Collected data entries
↓↓↓
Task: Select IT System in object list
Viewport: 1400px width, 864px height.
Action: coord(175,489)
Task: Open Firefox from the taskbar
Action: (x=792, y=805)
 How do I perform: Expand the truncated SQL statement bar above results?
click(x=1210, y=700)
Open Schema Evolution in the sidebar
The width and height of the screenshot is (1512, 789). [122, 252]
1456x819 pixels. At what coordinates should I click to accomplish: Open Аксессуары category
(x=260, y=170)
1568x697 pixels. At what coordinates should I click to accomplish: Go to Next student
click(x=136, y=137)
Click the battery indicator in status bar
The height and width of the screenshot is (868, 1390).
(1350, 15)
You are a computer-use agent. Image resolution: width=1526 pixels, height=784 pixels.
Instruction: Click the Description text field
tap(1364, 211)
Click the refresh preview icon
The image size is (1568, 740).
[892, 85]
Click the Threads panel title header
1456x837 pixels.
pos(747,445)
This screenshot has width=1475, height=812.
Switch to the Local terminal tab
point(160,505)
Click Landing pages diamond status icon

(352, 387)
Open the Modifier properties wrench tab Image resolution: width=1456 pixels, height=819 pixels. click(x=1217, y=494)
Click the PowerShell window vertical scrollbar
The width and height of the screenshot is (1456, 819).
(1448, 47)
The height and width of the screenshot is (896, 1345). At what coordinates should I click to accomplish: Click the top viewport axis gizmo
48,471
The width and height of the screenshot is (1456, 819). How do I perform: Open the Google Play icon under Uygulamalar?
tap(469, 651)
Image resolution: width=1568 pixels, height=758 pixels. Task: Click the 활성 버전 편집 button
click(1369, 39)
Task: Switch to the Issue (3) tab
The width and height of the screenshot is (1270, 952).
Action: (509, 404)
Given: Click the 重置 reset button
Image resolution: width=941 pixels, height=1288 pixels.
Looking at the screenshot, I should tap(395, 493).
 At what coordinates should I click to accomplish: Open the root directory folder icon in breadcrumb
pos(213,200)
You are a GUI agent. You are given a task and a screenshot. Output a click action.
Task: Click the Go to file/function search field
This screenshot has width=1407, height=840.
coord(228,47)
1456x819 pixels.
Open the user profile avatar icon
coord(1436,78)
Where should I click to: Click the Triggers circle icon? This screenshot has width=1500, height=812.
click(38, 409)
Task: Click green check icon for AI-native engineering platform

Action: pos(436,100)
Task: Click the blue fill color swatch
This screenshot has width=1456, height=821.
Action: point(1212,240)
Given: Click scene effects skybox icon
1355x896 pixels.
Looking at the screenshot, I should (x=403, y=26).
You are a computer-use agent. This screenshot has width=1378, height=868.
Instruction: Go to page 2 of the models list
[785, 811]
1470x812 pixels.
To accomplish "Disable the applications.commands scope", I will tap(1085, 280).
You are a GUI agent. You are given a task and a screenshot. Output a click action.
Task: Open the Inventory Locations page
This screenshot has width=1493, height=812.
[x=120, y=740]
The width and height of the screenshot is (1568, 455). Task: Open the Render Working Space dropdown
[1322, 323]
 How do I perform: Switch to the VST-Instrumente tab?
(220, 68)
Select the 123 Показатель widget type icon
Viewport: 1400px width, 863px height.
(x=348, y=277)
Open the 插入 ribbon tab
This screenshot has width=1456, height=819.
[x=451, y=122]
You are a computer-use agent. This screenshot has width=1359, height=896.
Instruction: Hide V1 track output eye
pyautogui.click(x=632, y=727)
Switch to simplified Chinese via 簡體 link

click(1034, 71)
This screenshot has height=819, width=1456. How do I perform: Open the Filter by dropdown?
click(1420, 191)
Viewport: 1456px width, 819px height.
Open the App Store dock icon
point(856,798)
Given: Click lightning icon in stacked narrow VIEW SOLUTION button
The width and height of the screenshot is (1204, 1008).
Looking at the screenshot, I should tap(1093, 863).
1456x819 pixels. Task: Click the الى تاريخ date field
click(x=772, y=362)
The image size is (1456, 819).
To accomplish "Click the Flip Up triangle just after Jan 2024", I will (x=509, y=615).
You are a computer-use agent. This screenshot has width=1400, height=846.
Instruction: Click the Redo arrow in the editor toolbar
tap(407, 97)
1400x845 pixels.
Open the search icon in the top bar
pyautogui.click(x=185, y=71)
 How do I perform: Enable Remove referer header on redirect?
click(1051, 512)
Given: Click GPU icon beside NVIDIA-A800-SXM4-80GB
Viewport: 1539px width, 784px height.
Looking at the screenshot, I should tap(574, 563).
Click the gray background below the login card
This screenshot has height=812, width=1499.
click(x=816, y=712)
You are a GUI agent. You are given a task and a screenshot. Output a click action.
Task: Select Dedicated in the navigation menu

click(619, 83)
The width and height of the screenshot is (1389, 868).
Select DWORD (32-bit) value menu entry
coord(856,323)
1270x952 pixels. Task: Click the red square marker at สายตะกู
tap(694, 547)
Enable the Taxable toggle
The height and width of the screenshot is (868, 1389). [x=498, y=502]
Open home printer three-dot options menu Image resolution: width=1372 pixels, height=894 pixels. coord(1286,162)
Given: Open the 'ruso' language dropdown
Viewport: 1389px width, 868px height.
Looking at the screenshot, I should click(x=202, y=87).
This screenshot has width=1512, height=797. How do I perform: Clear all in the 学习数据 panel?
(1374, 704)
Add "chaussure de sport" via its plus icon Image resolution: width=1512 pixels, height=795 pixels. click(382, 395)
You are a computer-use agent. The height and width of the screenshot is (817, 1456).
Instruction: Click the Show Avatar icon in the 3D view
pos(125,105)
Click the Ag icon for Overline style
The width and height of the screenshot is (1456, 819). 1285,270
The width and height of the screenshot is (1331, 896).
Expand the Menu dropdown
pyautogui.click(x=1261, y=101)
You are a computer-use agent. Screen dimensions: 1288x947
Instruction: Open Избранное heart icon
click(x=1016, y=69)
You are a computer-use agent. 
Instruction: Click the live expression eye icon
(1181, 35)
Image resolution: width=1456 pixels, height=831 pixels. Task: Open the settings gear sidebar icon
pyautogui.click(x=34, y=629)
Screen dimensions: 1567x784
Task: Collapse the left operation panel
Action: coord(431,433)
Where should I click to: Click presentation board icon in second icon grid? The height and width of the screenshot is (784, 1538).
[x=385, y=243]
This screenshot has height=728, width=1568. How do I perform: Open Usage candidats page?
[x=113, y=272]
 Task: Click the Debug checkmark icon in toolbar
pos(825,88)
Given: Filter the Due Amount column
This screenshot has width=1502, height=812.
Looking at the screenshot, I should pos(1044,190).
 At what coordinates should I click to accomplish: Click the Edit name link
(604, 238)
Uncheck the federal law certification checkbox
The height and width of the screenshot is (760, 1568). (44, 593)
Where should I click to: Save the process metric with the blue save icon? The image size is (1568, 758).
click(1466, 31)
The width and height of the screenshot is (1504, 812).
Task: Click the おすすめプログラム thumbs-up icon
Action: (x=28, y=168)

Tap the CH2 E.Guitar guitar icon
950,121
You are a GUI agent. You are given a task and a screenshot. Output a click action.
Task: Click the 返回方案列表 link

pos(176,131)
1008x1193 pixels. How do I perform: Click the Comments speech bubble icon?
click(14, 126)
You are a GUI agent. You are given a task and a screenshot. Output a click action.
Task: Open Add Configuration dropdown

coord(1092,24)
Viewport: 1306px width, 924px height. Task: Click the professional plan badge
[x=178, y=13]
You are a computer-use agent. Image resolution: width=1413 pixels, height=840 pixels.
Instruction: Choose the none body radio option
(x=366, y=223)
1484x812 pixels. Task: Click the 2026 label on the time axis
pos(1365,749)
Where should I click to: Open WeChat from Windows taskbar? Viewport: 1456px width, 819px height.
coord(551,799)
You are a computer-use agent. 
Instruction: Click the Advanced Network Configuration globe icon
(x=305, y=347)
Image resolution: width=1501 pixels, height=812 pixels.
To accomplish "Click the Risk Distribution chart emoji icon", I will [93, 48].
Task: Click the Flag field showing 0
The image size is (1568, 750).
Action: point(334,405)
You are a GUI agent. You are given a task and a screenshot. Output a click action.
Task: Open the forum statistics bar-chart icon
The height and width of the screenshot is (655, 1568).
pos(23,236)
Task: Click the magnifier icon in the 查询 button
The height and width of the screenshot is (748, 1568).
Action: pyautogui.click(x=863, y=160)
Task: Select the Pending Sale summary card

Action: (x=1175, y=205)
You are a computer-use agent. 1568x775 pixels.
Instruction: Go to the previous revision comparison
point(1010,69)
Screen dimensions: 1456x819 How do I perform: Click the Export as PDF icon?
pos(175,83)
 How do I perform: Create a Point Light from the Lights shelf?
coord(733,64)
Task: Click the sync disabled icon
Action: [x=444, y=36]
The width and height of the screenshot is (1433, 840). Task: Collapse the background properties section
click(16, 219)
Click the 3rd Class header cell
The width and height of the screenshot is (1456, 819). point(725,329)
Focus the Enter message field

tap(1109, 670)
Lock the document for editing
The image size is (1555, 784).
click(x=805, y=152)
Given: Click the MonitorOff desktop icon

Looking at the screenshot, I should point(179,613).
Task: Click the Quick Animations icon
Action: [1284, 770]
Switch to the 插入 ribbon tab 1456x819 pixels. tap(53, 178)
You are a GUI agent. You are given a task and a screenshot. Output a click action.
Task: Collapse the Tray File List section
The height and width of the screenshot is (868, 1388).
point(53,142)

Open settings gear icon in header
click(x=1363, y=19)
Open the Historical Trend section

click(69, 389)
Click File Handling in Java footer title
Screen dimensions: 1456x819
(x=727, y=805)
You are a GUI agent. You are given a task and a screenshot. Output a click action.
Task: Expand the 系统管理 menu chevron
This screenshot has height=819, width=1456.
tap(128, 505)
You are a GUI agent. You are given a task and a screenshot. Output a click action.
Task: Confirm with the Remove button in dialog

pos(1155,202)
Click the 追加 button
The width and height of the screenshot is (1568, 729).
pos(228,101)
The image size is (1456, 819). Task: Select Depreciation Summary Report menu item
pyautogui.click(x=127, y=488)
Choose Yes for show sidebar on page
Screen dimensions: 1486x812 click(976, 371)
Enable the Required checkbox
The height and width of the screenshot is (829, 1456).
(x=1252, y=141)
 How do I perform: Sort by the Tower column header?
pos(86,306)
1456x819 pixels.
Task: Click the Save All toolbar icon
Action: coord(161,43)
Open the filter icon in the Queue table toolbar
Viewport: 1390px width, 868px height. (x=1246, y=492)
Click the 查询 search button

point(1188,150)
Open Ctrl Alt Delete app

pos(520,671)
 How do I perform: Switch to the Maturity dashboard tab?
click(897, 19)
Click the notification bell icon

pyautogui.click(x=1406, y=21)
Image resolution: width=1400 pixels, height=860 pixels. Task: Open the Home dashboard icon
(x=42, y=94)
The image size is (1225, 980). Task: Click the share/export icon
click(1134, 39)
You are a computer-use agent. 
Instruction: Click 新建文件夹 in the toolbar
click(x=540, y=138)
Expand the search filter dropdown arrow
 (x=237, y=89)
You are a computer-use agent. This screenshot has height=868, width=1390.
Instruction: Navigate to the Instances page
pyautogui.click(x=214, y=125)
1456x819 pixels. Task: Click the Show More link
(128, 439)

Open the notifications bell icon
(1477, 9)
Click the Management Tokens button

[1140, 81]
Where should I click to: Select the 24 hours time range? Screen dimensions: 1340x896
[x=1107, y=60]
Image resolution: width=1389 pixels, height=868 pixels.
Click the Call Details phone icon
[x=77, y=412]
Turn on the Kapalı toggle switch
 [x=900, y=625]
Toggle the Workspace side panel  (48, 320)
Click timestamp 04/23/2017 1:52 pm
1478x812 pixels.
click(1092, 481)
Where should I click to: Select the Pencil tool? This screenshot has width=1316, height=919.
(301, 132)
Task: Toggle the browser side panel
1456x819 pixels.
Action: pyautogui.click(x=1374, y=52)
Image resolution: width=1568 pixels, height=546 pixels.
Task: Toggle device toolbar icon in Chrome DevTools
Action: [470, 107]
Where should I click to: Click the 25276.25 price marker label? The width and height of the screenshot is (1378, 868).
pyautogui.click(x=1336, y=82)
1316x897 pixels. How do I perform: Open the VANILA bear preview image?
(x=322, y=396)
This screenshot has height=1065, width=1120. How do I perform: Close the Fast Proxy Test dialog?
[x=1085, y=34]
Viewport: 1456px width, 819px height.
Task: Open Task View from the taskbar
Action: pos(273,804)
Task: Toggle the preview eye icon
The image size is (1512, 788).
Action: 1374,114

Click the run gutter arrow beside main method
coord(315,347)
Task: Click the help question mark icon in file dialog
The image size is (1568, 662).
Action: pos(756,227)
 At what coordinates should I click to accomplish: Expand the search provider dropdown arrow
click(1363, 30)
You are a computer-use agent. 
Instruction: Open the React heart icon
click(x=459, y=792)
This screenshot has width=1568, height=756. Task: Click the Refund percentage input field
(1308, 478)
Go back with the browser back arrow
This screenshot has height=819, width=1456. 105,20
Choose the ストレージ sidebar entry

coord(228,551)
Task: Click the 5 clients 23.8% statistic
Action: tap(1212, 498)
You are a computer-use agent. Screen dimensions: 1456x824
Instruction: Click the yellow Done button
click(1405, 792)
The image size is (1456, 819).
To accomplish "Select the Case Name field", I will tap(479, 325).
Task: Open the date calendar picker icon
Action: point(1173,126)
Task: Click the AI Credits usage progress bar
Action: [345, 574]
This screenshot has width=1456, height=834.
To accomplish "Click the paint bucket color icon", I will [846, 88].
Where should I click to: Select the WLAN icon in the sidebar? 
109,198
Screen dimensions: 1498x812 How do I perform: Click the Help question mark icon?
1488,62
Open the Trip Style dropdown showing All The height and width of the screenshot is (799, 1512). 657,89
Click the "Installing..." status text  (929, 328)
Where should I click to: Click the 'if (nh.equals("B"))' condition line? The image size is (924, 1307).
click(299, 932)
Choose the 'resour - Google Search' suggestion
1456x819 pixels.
↑↑↑
> [Work instruction]:
Output only an exact transcription of the lines above from the one with "1478x812 pixels." up to and including the one with "Task: Toggle the browser side panel".

> [Worked solution]:
1478x812 pixels.
click(1092, 481)
Where should I click to: Select the Pencil tool? This screenshot has width=1316, height=919.
(301, 132)
Task: Toggle the browser side panel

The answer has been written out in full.